I suggest that the more valid ground of authority for the Deputy Chief Military Judge to assume the duties of the Chief Military Judge is section 165.29 of the NDA, rather than a delegation under section 165.27 of the NDA. However, what is clear is that, as of 15 June 2018, LCol d’Auteuil was fulfilling the duties, powers, and functions of the Chief Military Judge, insofar as assignment of military judges and direction of the Court Martial Administrator was concerned.
The Myth of the ‘Special Prosecutor’
Throughout this process, the media have consistently referred to the appointment of a ‘Special Prosecutor’. There have purportedly been two ‘Special Prosecutors’ assigned to this matter: LCol Poland and Second Lieutenant (2Lt) Senécal. Both of these officers are mentioned in R c Dutil. Purportedly, 2Lt Senécal replaced LCol Poland after the accused elected to be tried in French (the accused’s first official language). That election cannot reasonably have been a surprise to anyone involved in this process.

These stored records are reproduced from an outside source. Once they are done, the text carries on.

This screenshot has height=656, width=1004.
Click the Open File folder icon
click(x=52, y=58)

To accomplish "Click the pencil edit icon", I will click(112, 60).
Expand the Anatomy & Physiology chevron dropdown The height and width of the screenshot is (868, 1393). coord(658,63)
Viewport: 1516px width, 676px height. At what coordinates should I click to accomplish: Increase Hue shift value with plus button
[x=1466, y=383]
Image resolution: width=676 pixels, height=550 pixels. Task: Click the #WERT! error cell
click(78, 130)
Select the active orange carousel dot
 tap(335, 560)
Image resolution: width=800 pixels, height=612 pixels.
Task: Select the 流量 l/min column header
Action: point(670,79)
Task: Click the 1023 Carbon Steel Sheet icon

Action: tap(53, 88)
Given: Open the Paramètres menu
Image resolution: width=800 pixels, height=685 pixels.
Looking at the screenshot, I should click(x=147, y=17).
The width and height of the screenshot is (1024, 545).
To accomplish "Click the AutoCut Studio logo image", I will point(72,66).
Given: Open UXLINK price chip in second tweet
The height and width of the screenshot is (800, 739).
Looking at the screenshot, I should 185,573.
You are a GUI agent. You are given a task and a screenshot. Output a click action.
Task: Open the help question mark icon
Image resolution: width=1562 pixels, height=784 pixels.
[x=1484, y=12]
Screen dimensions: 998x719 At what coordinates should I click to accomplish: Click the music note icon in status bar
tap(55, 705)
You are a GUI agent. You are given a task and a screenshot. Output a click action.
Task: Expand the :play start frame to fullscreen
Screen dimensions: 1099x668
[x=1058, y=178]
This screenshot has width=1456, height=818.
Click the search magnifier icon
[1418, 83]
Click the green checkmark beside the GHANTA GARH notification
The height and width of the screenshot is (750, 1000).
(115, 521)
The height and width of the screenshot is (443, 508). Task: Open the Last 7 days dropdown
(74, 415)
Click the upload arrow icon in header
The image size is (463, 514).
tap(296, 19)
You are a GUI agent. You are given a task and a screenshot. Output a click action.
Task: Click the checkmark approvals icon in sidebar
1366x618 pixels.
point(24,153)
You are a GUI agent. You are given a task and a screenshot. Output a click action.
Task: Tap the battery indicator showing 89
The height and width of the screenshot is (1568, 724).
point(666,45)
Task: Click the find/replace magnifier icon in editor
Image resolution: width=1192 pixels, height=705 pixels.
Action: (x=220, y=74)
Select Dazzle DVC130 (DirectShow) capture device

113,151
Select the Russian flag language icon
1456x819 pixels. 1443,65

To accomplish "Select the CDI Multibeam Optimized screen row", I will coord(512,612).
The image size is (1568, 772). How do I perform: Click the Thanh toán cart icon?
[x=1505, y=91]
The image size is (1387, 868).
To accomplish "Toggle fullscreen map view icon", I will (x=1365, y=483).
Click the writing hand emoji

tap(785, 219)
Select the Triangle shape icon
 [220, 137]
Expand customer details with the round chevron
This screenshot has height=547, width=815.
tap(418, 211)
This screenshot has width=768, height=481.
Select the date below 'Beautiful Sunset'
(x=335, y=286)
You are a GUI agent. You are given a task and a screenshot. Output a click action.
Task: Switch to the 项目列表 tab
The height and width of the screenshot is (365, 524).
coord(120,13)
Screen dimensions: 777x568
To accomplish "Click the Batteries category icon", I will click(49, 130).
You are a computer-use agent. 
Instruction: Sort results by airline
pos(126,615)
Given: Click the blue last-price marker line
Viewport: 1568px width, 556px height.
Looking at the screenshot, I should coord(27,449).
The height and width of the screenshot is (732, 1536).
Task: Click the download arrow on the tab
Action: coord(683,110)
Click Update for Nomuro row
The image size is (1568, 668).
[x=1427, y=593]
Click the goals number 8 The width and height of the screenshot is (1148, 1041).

I find the use of the term ‘Special Prosecutor’ to be an interesting development in this matter. I use inverted commas around that title because I find it to be disingenuous.
Shortly after the charges were laid, journalists with a focus on military affairs reported that a ‘Special Prosecutor’ “… could be brought in to decide whether the case should proceed to court martial.” It was suggested that the prosecutor would be a “… reservist who was a lawyer…”. In fact, when the decision was made to proceed to court martial, this ‘Special Prosecutor’ was described as an ‘Independent Special Prosecutor’.
Presumably, the idea behind a ‘Special Prosecutor’ was that he or she would not be one of the prosecutors from the Canadian Military Prosecution Service (CMPS) who normally performed those duties under DMP’s supervision. The prosecutor would therefore purportedly have a degree of independence.
The problem with this concept of a ‘Special Prosecutor’ – particularly an ‘Independent Special Prosecutor’ – is that it’s bupkis. It’s nonsense. It doesn’t exist.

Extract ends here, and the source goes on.